> _Assigned task_: Give the number of lines in the records below that contain the word "Client". State only that number.

> _Data supplied_:
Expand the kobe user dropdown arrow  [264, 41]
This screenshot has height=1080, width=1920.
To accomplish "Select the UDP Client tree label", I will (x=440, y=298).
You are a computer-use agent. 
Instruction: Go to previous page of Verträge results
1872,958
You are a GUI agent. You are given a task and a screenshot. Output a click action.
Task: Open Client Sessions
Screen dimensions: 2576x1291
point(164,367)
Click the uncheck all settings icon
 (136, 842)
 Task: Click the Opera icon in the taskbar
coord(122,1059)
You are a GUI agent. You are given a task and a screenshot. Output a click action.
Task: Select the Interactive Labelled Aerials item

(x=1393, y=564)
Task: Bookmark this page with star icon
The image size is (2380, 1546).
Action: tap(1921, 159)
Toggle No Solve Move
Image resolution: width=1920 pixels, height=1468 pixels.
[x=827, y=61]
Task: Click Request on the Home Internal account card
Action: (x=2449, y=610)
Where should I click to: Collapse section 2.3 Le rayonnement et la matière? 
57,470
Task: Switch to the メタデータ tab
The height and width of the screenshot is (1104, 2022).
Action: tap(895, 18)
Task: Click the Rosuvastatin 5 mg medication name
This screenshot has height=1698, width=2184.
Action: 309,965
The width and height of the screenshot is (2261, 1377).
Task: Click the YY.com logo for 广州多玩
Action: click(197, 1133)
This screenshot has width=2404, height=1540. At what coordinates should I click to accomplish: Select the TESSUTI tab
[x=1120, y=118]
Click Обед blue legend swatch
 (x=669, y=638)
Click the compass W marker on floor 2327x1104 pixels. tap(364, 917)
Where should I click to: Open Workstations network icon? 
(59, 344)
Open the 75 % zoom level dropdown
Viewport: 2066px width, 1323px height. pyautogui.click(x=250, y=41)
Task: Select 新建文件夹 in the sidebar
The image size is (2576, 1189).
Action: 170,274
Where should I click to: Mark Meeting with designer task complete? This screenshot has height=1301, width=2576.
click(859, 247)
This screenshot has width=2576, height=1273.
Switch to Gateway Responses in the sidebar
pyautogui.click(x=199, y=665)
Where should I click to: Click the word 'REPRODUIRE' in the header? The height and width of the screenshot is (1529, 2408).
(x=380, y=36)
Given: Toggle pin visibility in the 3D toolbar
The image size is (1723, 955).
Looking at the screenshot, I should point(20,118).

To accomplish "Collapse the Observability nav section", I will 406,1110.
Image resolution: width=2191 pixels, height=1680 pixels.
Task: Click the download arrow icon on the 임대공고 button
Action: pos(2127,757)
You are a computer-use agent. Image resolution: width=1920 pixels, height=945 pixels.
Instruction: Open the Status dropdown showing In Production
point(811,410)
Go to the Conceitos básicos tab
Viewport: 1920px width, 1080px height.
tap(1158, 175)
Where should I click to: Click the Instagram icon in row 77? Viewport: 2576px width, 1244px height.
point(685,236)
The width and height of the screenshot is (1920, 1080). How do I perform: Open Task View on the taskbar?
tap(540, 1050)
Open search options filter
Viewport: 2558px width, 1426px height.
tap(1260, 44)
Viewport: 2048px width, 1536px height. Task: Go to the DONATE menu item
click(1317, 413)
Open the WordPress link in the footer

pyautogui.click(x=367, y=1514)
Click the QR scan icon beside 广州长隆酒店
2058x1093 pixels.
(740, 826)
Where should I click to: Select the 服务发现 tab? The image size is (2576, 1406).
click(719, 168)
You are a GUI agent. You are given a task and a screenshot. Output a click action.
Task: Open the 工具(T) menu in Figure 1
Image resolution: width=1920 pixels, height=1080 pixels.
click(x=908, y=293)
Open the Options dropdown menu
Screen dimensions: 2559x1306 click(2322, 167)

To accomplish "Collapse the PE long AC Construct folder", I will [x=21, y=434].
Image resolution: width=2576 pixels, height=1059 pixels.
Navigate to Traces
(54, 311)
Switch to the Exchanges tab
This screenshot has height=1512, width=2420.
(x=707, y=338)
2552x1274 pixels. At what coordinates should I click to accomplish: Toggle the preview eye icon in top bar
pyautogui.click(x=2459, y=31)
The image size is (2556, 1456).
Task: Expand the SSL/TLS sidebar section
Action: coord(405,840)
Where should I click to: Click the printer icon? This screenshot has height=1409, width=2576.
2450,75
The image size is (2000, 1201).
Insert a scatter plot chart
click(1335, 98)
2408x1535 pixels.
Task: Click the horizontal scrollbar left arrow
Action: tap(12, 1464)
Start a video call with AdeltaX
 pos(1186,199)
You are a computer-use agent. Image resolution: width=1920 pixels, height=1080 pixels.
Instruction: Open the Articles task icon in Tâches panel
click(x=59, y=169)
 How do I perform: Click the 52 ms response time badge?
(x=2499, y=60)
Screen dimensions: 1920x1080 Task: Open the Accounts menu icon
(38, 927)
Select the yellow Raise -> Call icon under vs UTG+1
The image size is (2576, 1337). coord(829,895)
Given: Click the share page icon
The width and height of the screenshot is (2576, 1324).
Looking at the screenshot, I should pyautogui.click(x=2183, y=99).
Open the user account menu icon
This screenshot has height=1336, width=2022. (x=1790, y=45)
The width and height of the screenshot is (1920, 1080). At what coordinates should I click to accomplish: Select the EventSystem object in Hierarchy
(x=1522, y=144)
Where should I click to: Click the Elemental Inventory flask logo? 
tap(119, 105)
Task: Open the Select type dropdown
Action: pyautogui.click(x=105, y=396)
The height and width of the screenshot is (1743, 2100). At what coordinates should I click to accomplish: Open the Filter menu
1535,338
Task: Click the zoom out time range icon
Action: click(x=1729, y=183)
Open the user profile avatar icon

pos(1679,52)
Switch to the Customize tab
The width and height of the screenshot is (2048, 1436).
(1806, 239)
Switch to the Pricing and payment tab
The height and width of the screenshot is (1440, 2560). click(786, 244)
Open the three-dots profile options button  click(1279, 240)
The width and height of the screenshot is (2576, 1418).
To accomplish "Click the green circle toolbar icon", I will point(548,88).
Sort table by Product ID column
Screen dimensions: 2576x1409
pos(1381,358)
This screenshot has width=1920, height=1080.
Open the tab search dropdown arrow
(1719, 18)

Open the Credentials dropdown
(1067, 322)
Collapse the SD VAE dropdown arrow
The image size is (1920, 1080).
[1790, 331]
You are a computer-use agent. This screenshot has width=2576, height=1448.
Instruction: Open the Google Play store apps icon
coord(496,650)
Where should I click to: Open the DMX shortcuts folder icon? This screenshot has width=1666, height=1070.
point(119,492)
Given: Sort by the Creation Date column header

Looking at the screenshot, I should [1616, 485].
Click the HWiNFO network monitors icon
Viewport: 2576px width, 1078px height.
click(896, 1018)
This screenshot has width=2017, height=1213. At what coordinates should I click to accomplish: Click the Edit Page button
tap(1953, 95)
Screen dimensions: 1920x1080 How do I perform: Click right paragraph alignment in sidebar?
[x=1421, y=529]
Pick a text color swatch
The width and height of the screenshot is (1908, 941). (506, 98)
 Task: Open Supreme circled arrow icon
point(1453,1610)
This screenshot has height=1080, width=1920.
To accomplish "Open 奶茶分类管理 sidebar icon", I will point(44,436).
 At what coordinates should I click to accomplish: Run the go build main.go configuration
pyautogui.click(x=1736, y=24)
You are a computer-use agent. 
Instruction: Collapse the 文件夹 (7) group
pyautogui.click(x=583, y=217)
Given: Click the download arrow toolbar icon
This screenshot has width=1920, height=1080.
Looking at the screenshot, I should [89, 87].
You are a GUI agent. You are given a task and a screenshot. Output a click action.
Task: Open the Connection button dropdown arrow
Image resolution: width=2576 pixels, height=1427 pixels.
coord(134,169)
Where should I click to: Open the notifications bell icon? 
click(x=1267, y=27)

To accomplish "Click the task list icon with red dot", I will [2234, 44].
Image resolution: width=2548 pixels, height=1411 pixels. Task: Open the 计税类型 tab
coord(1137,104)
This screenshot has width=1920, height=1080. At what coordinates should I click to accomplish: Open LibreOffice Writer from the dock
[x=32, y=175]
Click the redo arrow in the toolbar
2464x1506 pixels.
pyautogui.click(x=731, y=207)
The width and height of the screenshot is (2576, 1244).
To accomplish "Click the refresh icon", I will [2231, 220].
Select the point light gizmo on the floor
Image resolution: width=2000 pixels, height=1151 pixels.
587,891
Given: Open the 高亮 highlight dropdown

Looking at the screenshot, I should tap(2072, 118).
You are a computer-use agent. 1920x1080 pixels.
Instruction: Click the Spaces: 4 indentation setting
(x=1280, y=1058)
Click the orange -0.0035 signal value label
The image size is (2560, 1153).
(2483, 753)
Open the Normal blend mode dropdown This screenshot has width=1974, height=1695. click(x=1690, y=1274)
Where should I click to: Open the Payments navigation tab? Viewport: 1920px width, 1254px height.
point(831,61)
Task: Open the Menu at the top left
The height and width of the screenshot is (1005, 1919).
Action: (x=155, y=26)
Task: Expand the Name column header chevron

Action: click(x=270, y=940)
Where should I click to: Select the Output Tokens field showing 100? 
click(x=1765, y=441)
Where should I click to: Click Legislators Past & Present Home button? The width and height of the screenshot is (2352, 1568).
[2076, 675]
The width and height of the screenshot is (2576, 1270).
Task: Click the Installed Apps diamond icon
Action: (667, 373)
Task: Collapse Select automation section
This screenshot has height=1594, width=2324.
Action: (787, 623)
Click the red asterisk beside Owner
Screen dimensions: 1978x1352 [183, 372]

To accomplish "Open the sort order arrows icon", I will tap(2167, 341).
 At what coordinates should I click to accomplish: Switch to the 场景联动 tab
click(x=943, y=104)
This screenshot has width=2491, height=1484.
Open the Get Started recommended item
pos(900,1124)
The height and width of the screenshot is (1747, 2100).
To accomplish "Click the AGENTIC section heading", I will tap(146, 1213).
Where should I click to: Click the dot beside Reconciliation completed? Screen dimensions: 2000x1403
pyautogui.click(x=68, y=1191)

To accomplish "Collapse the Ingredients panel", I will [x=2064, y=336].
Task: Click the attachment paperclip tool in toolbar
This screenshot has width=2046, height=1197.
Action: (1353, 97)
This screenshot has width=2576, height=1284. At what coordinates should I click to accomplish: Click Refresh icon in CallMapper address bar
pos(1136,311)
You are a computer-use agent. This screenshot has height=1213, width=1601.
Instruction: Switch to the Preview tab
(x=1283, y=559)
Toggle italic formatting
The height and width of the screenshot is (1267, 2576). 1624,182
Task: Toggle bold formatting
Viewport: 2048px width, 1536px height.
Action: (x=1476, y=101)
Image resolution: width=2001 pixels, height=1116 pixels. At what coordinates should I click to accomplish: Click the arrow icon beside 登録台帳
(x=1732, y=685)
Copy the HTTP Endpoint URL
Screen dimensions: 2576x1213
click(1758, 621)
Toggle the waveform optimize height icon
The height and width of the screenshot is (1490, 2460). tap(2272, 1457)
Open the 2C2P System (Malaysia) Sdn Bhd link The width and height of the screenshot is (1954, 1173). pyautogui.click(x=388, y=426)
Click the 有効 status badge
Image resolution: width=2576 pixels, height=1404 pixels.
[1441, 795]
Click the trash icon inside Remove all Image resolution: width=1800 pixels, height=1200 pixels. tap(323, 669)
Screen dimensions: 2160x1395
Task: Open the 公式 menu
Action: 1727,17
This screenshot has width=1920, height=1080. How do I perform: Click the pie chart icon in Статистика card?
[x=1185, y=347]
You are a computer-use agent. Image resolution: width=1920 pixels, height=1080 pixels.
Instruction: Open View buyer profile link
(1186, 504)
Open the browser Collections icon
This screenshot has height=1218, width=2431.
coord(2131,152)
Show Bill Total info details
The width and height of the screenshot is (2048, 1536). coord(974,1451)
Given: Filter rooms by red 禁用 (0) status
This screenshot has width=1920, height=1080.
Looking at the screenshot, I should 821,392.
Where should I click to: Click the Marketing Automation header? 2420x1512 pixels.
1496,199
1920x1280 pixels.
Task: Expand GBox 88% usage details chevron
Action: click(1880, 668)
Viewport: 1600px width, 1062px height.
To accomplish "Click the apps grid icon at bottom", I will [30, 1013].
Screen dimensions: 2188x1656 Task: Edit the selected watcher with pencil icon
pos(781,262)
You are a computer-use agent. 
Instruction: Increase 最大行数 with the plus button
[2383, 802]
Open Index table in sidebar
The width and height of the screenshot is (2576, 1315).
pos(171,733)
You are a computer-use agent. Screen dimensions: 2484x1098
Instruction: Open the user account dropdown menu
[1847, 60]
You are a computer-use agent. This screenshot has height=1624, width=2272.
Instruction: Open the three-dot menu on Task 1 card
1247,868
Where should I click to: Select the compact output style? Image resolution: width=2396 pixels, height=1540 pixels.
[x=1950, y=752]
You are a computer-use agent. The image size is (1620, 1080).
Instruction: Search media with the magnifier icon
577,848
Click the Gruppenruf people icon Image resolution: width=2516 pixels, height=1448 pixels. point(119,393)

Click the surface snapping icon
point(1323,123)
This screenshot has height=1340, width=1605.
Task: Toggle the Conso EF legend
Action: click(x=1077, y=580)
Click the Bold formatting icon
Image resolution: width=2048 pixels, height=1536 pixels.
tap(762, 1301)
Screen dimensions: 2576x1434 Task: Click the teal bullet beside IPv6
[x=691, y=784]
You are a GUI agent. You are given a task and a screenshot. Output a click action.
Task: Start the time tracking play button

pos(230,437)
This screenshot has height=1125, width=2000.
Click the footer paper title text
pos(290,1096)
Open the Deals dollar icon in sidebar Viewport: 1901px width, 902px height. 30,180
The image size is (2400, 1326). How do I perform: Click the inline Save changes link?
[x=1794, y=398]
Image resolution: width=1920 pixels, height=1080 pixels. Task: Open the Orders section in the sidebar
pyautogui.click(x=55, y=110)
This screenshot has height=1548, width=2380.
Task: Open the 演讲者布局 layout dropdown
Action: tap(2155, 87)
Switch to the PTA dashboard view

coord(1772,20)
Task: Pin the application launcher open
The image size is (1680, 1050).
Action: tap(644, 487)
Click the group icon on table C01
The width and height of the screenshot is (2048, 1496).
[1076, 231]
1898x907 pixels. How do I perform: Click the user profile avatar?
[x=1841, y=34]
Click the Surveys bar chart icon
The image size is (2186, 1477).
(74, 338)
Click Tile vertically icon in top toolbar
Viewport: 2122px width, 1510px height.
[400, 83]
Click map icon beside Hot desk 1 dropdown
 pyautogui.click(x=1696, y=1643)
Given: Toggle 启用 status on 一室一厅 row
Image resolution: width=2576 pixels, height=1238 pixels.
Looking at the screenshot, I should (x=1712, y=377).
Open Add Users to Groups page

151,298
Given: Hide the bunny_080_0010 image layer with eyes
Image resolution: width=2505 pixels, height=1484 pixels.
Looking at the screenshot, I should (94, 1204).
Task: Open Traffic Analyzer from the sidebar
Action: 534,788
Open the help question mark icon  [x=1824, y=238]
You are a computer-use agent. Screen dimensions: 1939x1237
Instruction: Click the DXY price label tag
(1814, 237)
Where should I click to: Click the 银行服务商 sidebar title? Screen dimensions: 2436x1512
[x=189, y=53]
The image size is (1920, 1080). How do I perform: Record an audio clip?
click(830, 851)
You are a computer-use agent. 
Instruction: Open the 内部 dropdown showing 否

> _Problem solution_: 2